The International System of Units (SI) is the most popular system of measurement globally. Radiation units have been brought into this. Becquerels measure quantity and coulombs per kilogram are used instead of roentgens to denote exposure.
Grays (Gy) measure the absorbed dose. A gray is defined as the absorption of one joule of radiation energy by one kilogram of any matter, not just air as with the roentgen unit. One gray is equal to 100 rads. Five grays at once is a lethal dose. Diagnostic medical treatments are usually measured in milligrays (mGy).
An abdominal X-ray gives a dose of 0.7 mGy, while a computerised tomography (CT) scan is higher, at about 6 mGy. Cancer treatments exceed the lethal dose, but in small increments. Up to 80 Gy can be given, in doses of 2 Gy at a time.
Any given amount of radiation may not have the same biological effect. This is influenced by differences in the type of radiation and the conditions of exposure. Where X-rays and gamma rays are concerned, the absorbed dose is the same as the equivalent dose. If alpha particles are involved, the biological damage is more severe and weighting factors are applied. The sievert is the resultant unit.

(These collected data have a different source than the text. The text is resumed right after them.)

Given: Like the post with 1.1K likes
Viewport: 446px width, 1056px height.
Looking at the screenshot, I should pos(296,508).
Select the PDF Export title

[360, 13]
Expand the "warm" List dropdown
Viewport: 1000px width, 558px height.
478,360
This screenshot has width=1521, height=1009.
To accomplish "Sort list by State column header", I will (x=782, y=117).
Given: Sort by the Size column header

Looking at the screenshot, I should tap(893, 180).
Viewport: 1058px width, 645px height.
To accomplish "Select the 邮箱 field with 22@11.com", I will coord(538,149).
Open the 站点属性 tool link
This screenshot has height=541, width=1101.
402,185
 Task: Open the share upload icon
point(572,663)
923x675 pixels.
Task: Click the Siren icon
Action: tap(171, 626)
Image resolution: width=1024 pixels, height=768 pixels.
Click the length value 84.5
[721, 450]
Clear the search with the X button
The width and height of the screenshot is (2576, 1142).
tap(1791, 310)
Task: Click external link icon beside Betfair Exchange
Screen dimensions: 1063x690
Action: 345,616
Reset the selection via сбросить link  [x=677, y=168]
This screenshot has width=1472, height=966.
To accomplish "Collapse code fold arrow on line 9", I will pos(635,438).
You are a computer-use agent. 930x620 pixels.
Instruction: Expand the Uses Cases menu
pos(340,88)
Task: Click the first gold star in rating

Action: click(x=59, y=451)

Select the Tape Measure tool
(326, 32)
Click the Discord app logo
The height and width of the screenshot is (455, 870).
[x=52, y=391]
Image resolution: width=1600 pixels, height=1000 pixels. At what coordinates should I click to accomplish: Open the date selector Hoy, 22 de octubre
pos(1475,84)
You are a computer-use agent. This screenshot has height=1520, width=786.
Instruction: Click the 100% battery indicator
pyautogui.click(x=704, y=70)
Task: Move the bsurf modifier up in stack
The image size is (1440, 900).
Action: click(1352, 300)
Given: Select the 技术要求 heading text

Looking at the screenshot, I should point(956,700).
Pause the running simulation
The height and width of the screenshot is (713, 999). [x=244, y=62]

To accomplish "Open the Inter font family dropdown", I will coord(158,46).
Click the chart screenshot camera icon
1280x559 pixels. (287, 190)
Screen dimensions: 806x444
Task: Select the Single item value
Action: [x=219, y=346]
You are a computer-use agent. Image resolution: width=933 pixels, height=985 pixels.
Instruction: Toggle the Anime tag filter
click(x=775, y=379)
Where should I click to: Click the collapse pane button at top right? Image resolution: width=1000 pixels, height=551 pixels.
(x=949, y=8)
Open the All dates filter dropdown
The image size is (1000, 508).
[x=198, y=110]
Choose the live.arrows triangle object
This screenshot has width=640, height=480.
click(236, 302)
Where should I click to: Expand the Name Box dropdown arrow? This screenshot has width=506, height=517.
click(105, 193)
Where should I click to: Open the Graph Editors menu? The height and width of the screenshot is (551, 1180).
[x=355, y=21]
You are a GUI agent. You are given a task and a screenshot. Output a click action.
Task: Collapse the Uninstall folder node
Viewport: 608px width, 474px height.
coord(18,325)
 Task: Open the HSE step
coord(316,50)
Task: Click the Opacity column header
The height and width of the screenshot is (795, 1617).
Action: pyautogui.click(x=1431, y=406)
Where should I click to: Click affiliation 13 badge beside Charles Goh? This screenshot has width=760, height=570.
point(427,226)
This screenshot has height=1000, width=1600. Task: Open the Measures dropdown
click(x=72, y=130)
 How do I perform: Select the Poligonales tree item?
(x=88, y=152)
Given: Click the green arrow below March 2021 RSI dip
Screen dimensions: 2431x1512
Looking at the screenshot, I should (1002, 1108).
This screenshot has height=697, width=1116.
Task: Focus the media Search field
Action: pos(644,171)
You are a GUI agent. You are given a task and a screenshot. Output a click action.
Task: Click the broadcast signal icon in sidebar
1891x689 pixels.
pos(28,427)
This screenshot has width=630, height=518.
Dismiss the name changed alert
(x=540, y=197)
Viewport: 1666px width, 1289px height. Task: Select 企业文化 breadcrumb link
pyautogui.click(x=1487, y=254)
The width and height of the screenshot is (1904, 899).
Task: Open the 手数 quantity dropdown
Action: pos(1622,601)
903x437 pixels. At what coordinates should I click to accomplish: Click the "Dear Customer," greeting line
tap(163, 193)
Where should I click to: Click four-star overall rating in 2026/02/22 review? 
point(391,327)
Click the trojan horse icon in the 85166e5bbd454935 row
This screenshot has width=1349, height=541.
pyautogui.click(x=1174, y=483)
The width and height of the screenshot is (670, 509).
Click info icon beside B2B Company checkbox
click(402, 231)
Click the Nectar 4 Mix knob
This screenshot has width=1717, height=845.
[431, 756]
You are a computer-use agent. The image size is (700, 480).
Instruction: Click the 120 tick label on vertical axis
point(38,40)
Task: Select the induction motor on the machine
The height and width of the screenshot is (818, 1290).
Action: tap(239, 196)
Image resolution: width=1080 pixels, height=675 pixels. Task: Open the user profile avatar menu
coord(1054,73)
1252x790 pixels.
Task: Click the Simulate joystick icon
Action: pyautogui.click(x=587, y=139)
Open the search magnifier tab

A sievert (SV) is the standard international measurement of equivalent dose, replacing the rem. Sieverts express the potential for damage to human tissue, and are related to grays. One sievert is equivalent to one hundred rems, which would be a lethal dose. A microsievert (µSv) is one millionth of a sievert. One tenth of a microsievert is the natural radiation found in an average banana.